この問題を悪用すれば、攻撃者がメールで送りつけるなどしたWord文書をユーザーが開いたり、プレビューしただけで任意のコードを実行され、システムを遠隔制御される恐れがあった。しかも、Wordを悪用した一般的な攻撃と違ってマクロを有効にさせる必要はなく、比較的簡単に悪用することが可能だった。
ちなみにFollinaの名称は、不正なファイルで参照されていた0438という番号がイタリアのフォリーナのエリアコードだったことにちなみ、研究者が命名した。
実はこの脆弱性については、別の研究者が4月にMicrosoftに報告していた。しかしMicrosoftセキュリティ対策センターからは、「これはセキュリティ関連の問題ではないと判断した」との返答が届いていたという。

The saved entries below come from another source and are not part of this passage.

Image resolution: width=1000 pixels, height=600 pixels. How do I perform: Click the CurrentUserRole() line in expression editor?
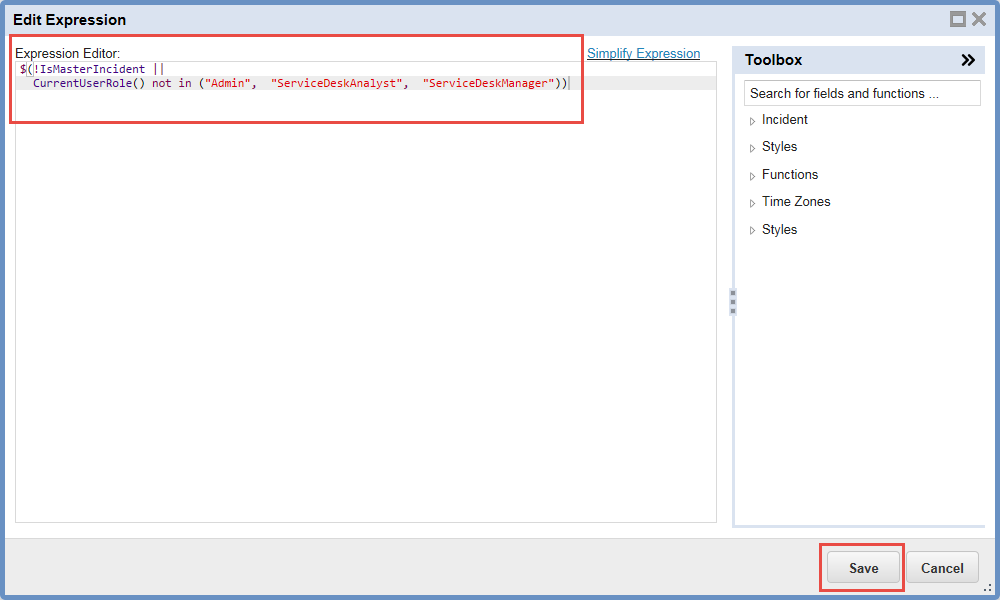300,84
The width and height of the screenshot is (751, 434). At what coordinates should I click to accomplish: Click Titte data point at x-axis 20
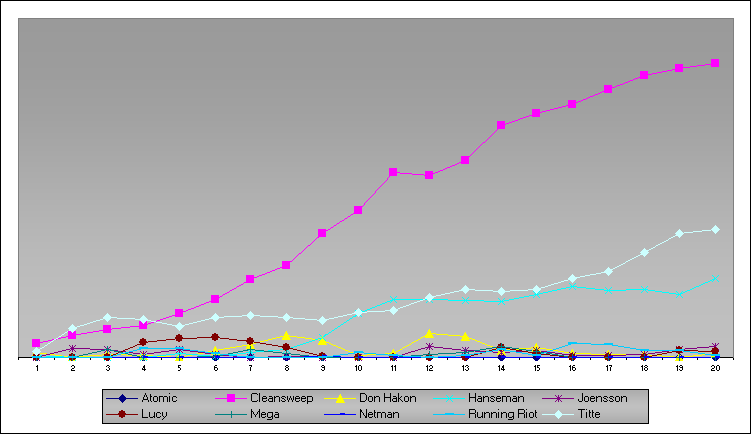click(x=715, y=230)
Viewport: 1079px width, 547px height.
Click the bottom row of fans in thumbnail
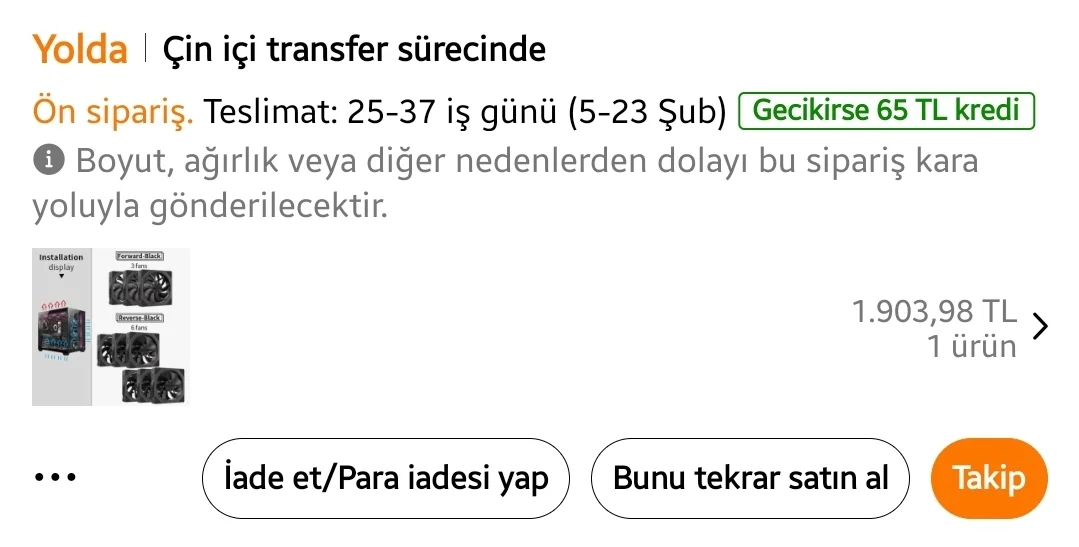(x=153, y=385)
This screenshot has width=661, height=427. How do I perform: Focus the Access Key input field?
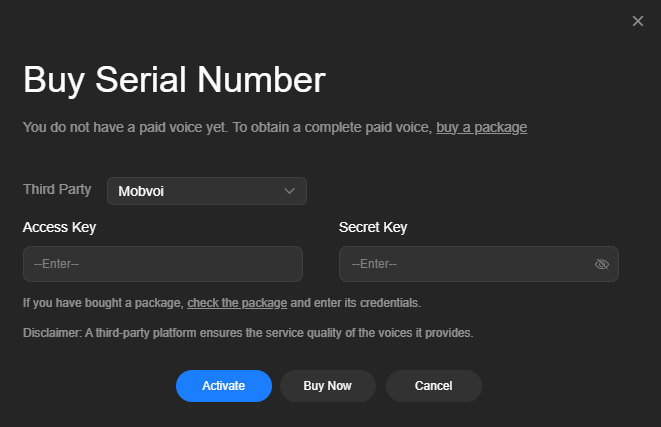point(163,264)
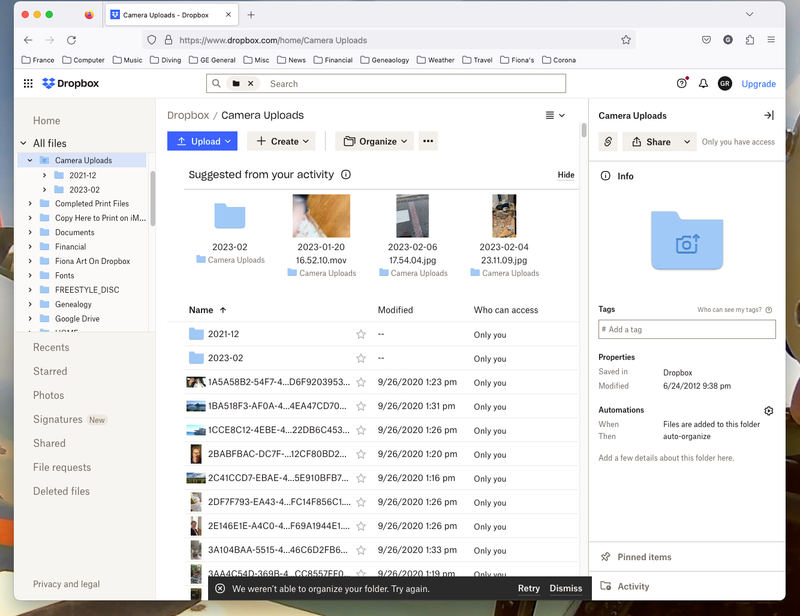
Task: Expand the Organize dropdown menu
Action: coord(375,142)
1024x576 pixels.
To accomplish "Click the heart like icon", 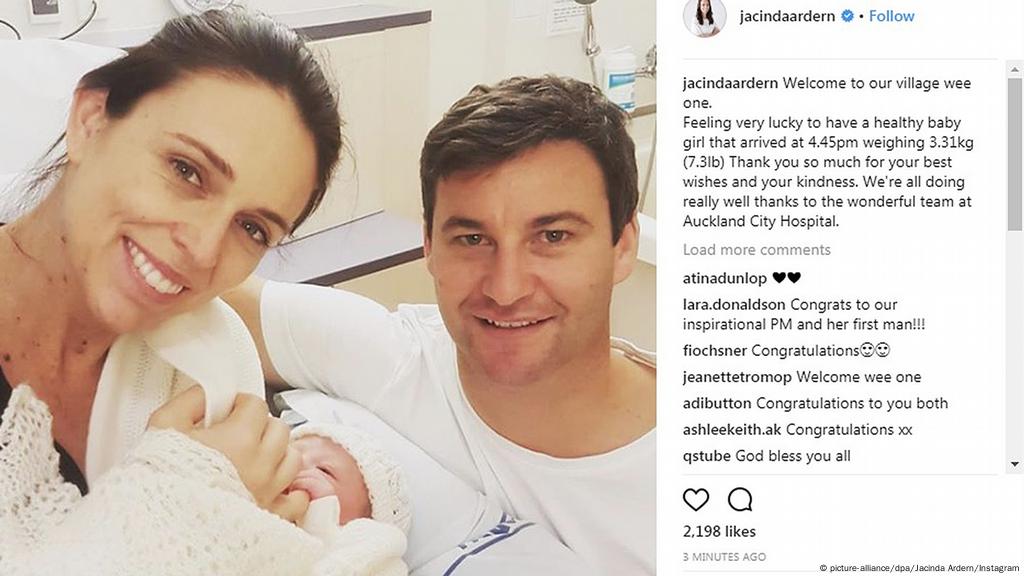I will [696, 500].
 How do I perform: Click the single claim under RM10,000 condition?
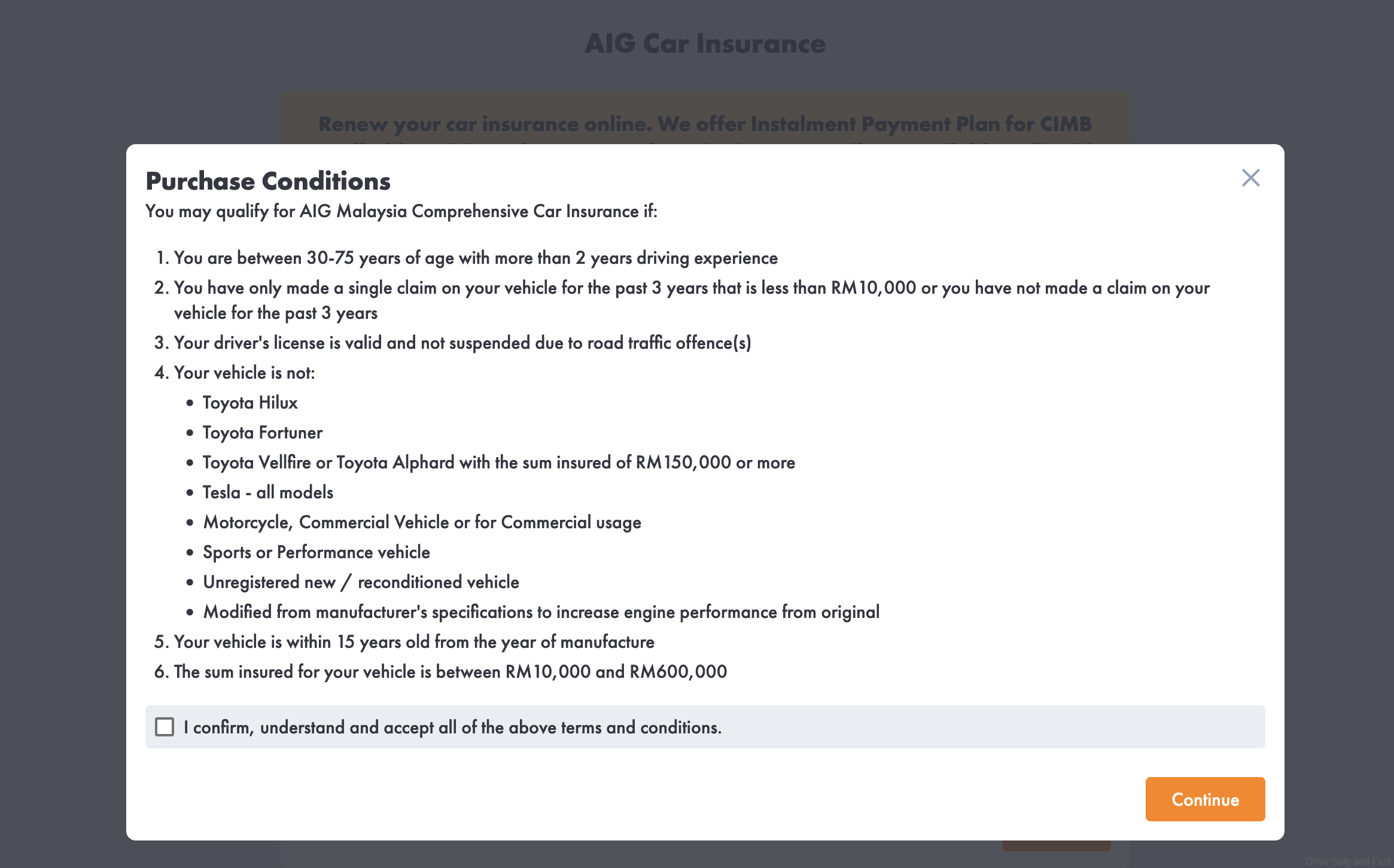tap(691, 288)
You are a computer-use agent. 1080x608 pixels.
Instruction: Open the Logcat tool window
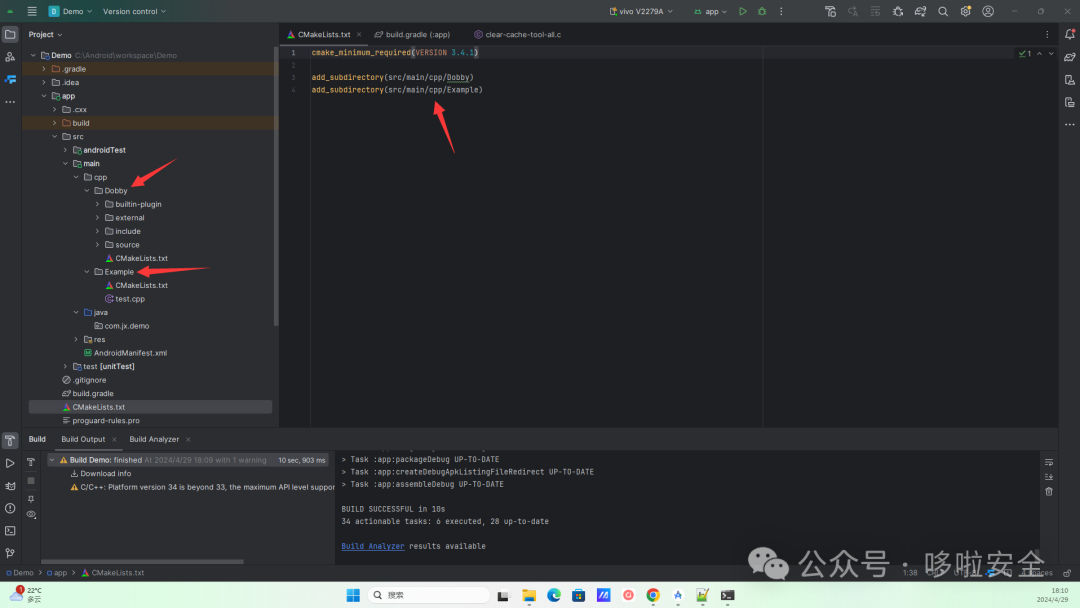[x=11, y=486]
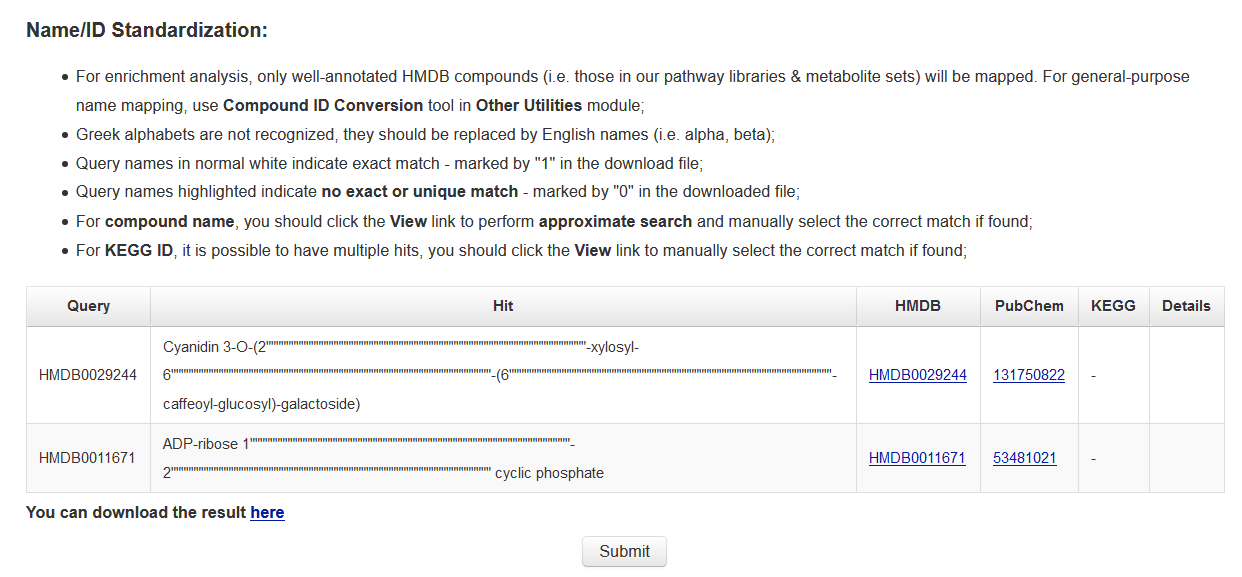Open PubChem entry 131750822
The image size is (1242, 577).
(x=1029, y=375)
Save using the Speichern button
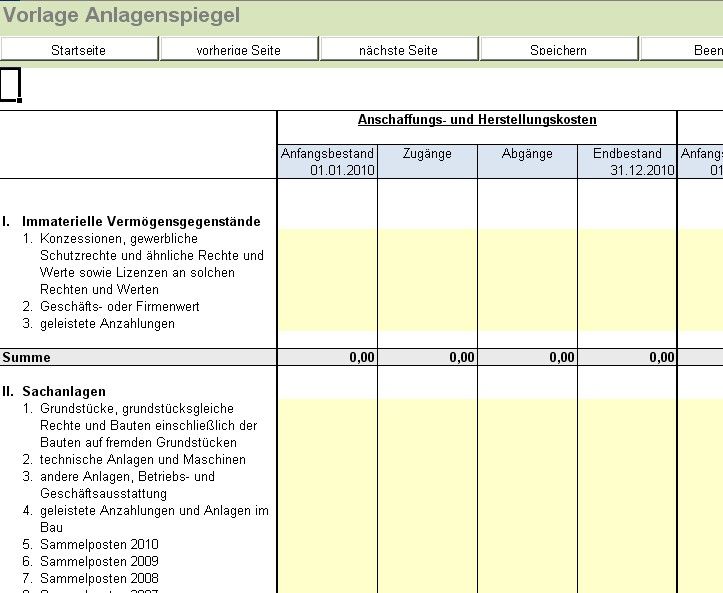Image resolution: width=723 pixels, height=593 pixels. click(x=559, y=49)
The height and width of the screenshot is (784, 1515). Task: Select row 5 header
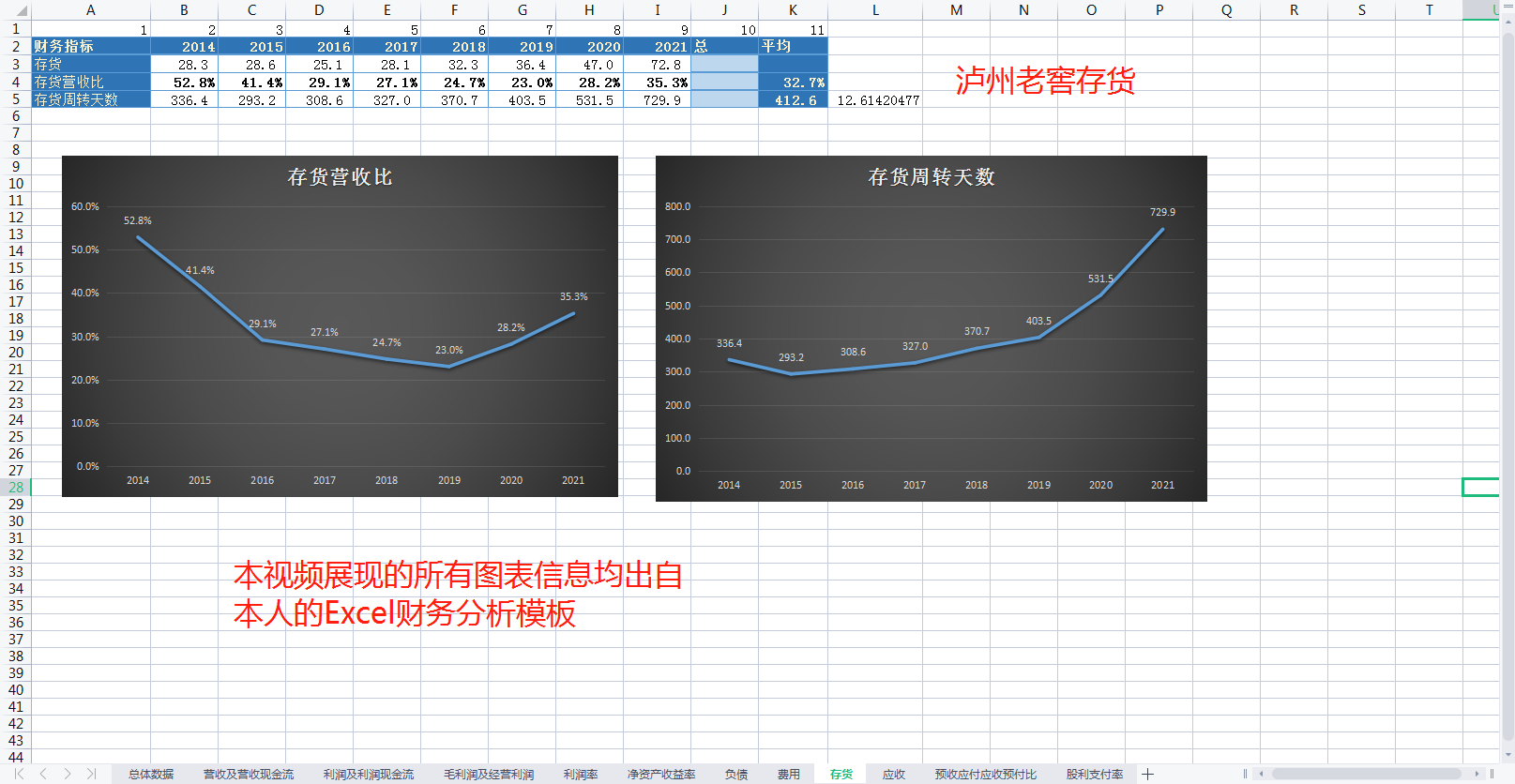click(15, 99)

だが報道によると、それからMicrosoftがパッチを公開する6月までの間に、中国政府とつながりのあるAPT集団がこの問題を悪用していた他、米国の自治体や欧州の政府関係者、オーストラリアの通信大手などを狙った攻撃にも利用されていたことが判明。ウクライナのCERTはロシアのハッキング集団SandwormがFollinaを悪用している可能性があると伝えていた。